XII Edición

Curso 2015 - 2016

Alejandro Quintana

A la luz del día

Isabel Ros, 16 años

                Colegio Senara (Madrid)    

Se miraron a los ojos y el silencio bastó para que se pusieran de acuerdo. Sin mediar palabra se levantaron y salieron del local. Al cruzar la calle cada uno se marchó en una dirección: el primero, joven y de buena planta, cruzó el parque hacia un bar cercano. El otro, más mayor, vestido con un traje que no terminaba de disimular su origen humilde y una vida no exenta de dificultades, se dirigió sin prisa hacia la boca de metro.

Un tercer hombre salió de las sombras. Había analizado toda la escena desde detrás de un periódico, sentado en uno de los bancos de la plazoleta. Apagó el cigarro con el pie y abandonó el diario. Entrado en años, tenía un caminar lento, pero su mirada transmitía seguridad. Se acercó a la terraza donde el chico disfrutaba de una cerveza mientras miraba a las palomas perseguidas por los niños.


—¿En qué piensas, hijo?

Se sobresaltó, pero al darse cuenta de quién era aquel que le había dirigido la palabra, volvió a concentrarse en las aves.

—¿Qué hace aquí?

—¿Dudabas de que fuese a venir? —el anciano se sentó a su lado y también perdió la mirada en las aves.

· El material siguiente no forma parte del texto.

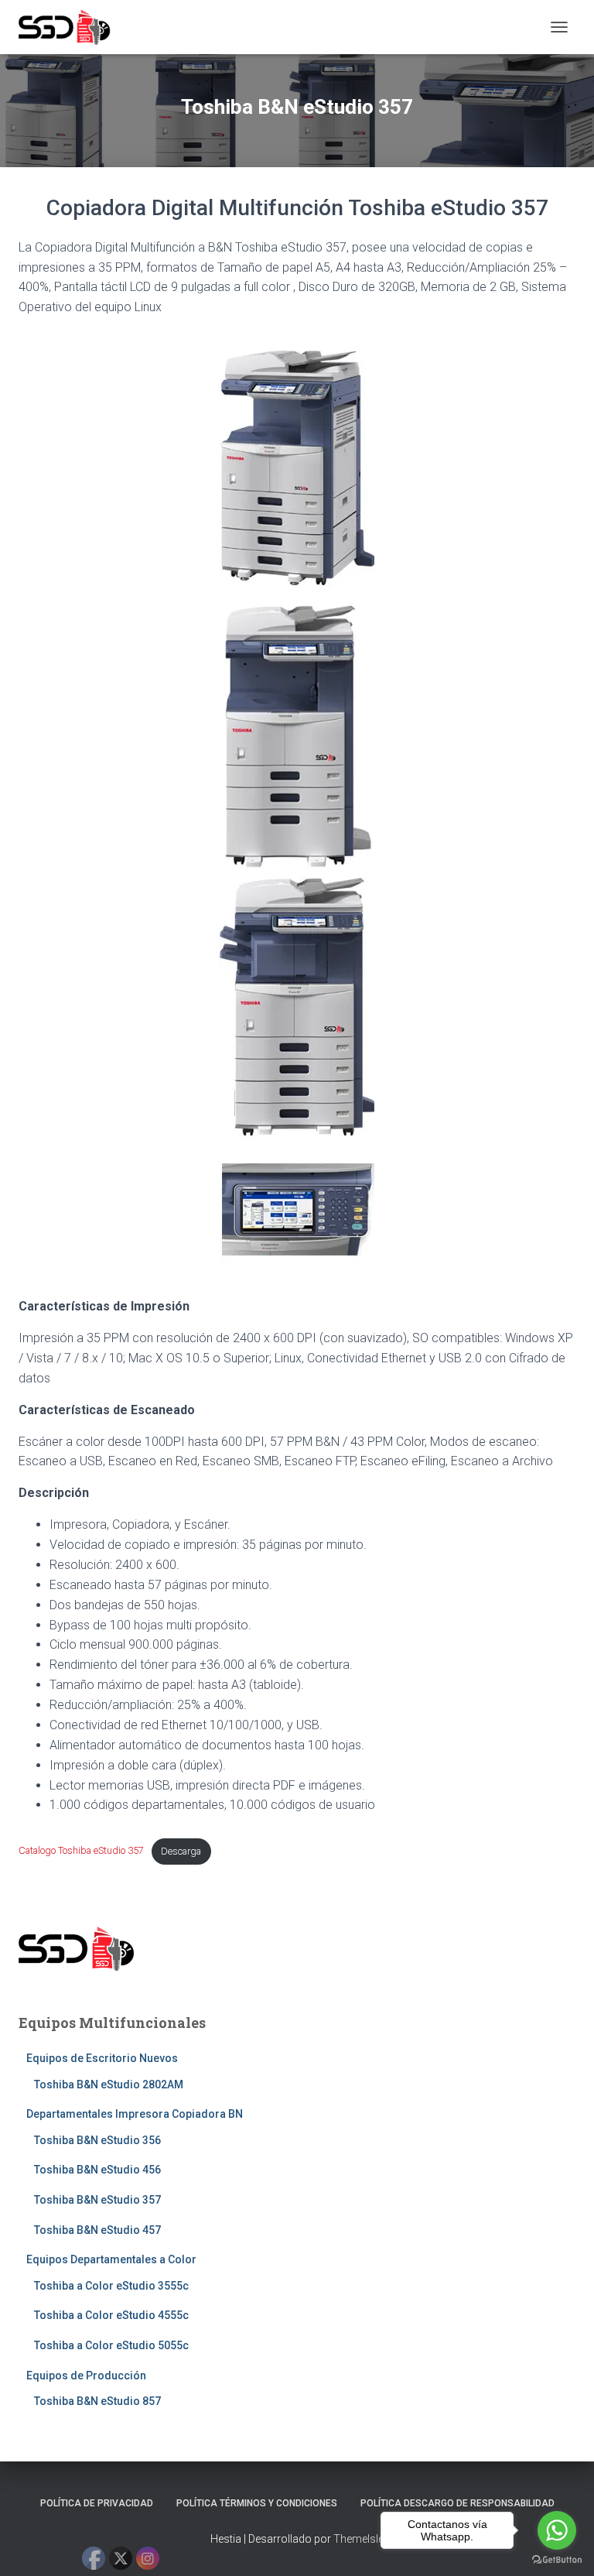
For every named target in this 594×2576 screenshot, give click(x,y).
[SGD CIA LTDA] (70, 27)
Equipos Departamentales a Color (111, 2259)
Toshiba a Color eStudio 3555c (111, 2286)
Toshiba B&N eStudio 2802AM (108, 2084)
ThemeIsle (358, 2539)
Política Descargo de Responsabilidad (457, 2503)
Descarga (181, 1851)
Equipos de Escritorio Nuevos (102, 2058)
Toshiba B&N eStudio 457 (97, 2230)
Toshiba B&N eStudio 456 (97, 2169)
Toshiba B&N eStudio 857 (97, 2401)
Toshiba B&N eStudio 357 (97, 2200)
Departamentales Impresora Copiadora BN (134, 2114)
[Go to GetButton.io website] (557, 2560)
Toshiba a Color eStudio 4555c (111, 2315)
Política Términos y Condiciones (256, 2503)
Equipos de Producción (86, 2375)
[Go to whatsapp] (557, 2530)
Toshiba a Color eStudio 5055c (111, 2345)
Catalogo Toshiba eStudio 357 (81, 1851)
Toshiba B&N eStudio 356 (97, 2140)
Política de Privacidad (96, 2503)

—No; sé que usted me sigue desde hace tiempo. Así que me habrá visto con Francis, ¿verdad?

—Vamos, hijo, no pongas esa cara. Sabes que debe ser así… Si no, ¿cómo podría estar completamente seguro? ¿Cómo iba a fiarme de ti, si no sé cómo actúas?

—¿Le avisó él?

—¿Quién? ¿Francis?... —se rio—. ¡Oh, no! No tenemos tanta confianza. Por supuesto que no fue Francis —remarcó.

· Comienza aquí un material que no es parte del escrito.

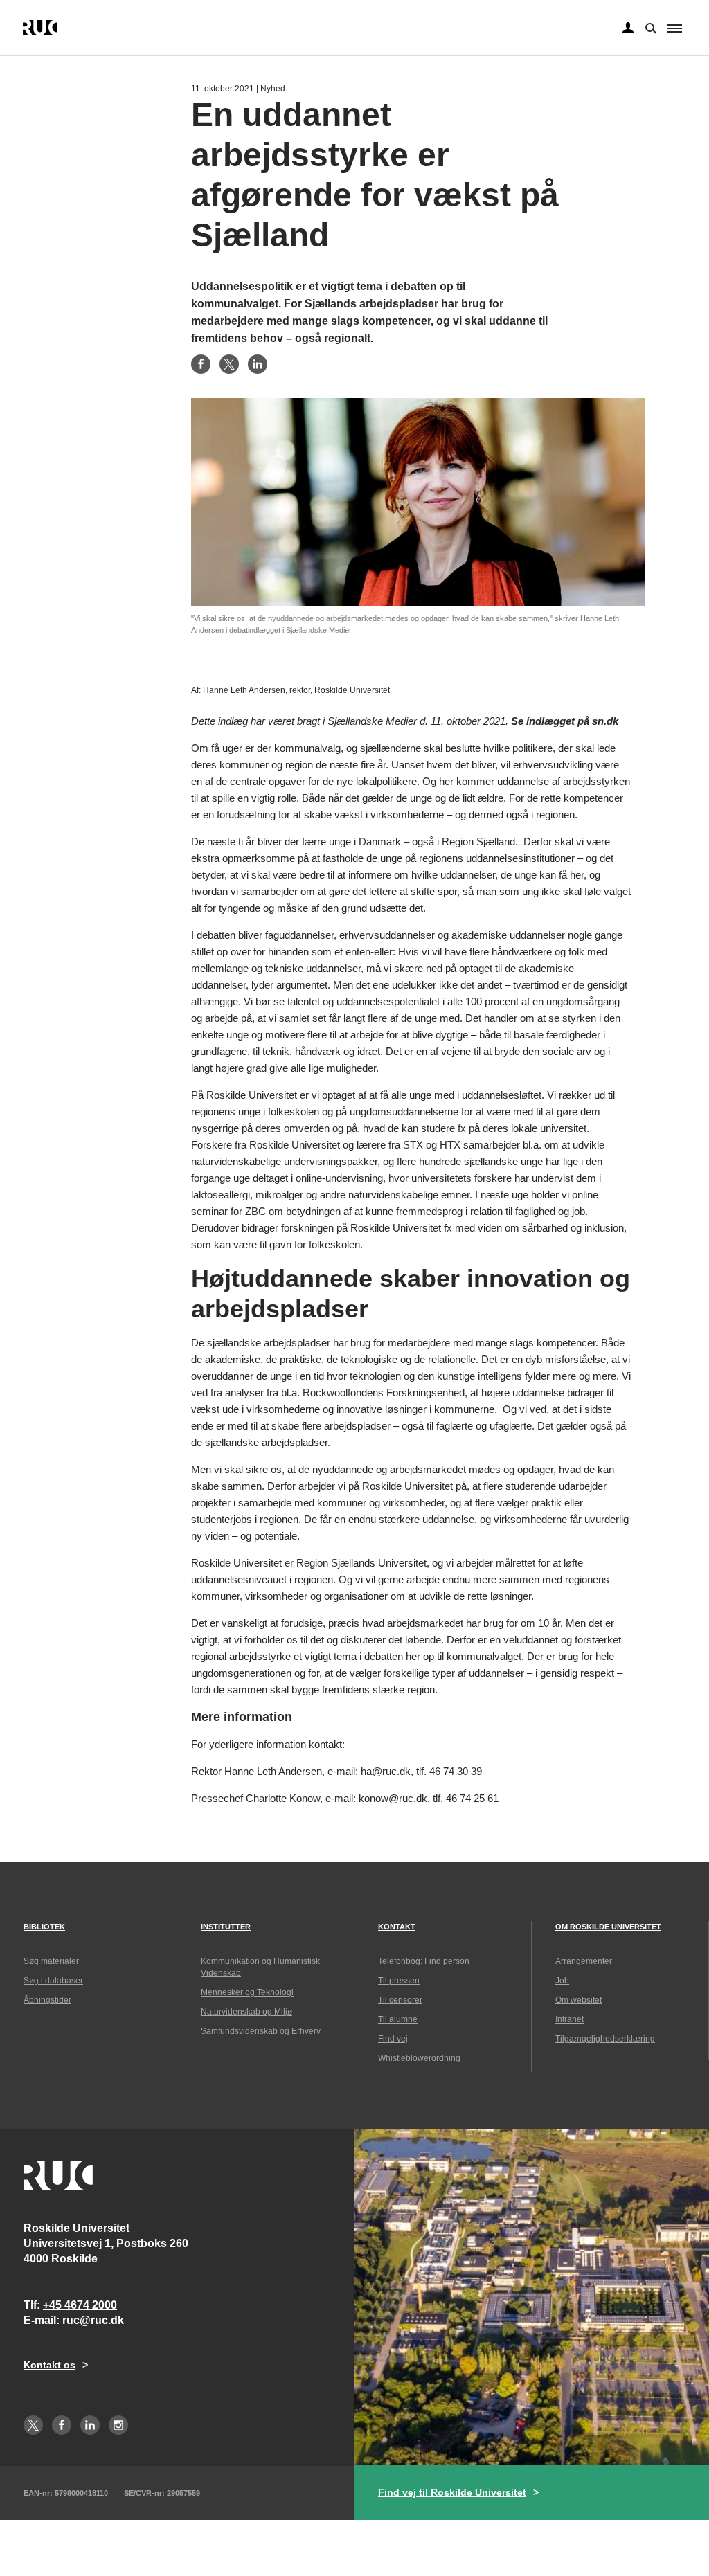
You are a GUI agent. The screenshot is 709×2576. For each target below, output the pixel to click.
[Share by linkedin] (257, 364)
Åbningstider (47, 2000)
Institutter (226, 1926)
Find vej (393, 2039)
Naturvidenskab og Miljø (246, 2012)
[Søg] (649, 27)
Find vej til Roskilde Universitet (452, 2492)
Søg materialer (51, 1961)
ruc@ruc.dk (93, 2320)
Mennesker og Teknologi (247, 1992)
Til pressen (399, 1980)
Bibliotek (44, 1926)
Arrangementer (583, 1961)
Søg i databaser (53, 1980)
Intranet (569, 2019)
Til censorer (400, 2000)
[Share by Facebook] (200, 364)
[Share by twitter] (229, 364)
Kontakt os (49, 2364)
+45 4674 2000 (80, 2305)
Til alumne (398, 2019)
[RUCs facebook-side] (61, 2425)
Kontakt (396, 1926)
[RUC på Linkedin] (90, 2425)
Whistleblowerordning (419, 2058)
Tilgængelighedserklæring (605, 2039)
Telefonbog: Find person (423, 1961)
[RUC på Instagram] (118, 2425)
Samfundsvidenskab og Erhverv (261, 2031)
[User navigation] (628, 28)
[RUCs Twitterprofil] (33, 2425)
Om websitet (578, 2000)
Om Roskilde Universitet (608, 1926)
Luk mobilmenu (674, 28)
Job (562, 1980)
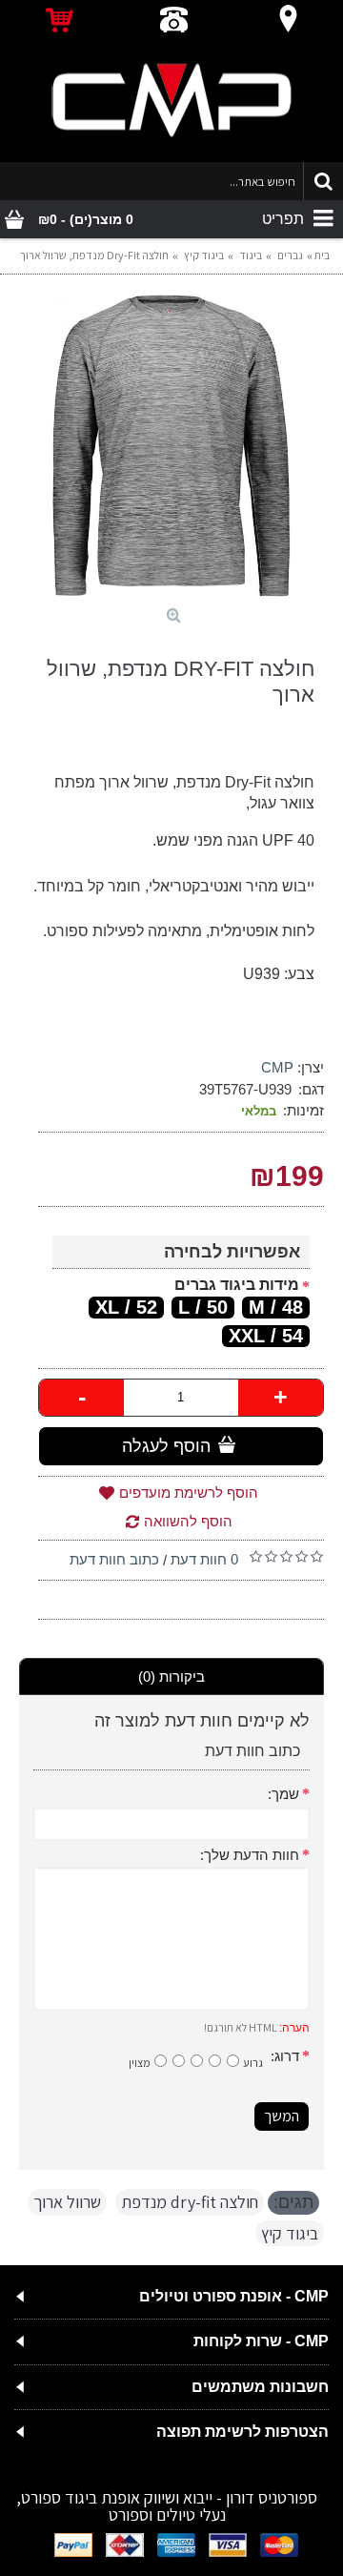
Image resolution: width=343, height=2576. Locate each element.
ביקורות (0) (171, 1676)
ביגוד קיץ (289, 2233)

—Pues él está convencido de contar con su favor, o eso es lo que me ha hecho entender.

El joven señaló con la cabeza al otro lado del parque, al lugar en el que había estado charlando con Francis Leblanc, otro de sus contactos para llegar a aquel curioso viejo.

—Ya. Eso es lo que quiero que crea, pues es cierto que trabaja de manera excelente, pero a veces... a veces es demasiado recto. Y en este trabajo es de vital importancia no tener escrúpulos. ¿Lo entiendes, hijo?

El joven levantó una ceja, pero siguió sin mirarle.

—¿Qué desea, entonces?

El hombre suspiró. Lentamente se llevó una mano al bolsillo, sacó una nota arrugada y se la tendió.

—Aquí tienes, hijo. Haz lo que debas.

La cogió y contempló los ojos azules que tenía enfrente.

—¿Está seguro?

—¿No confías en mí?

-No es eso. Simplemente que... —le tembló la voz, rompiendo el muro de seguridad que estaba construyendo.

—No pasará nada, te lo prometo.

El viejo se levantó y, sin volver la cabeza, se dirigió hacia una calle cercana, espantando a las palomas a su paso. Mientras, el joven parpadeó al descubrir una moneda junto a su jarra. Se sonrió. Sí, quizá tuviera razón aquel hombre y no había nada de lo que preocuparse. Pensó que si se decidía a dar el paso, si decidía meterse en aquel negocio, no podría descuidar su relación con el gran Nathan Girardon. Entonces vio que el anciano, antes de desaparecer por la esquina, se volvió y le guiñó un ojo.

***

Habían pasado cinco años. El joven podía asegurar que nada había sucedido.

«Muerto el perro, se acabó la rabia», pensó para sus adentros.

Había seguido fielmente las instrucciones de aquel viejo perspicaz, hasta que unas horas antes le informaron de que le habían asesinado en su domicilio.

«Bueno», pensó, «se intuía el final. Él mismo lo sabía y por eso dejó todo preparado. No cabe la menor duda de que ha sido un hombre con recursos, astuto y hábil, que ha vivido de su trabajo».

Mientras se anudaba una corbata negra delante del espejo, pensó si todo aquello había merecido la pena: tenía dinero, una mujer, un hijo pequeño y otro en camino, un buen empleo, buena reputación... ¿Qué más podía pedirle a la vida? Sin embargo, era consciente de que todo aquello pronto iba a acabarse, de una manera u otra.

«Lo que se consigue de malas formas», caviló, «de malas formas nos es arrebatado».

Suspiró ante su reflejo al admitir que lo sabía desde el principio, desde aquel día en el bar, cuando se entrevistó por vez primera con el buscado y astuto Nathan Girardon, y aun así aceptó. Debía asumir las consecuencias.

Besó a su esposa en el recibidor y salió de casa. Creía que nunca volvería a cruzar aquella puerta. De todos modos, no miró atrás.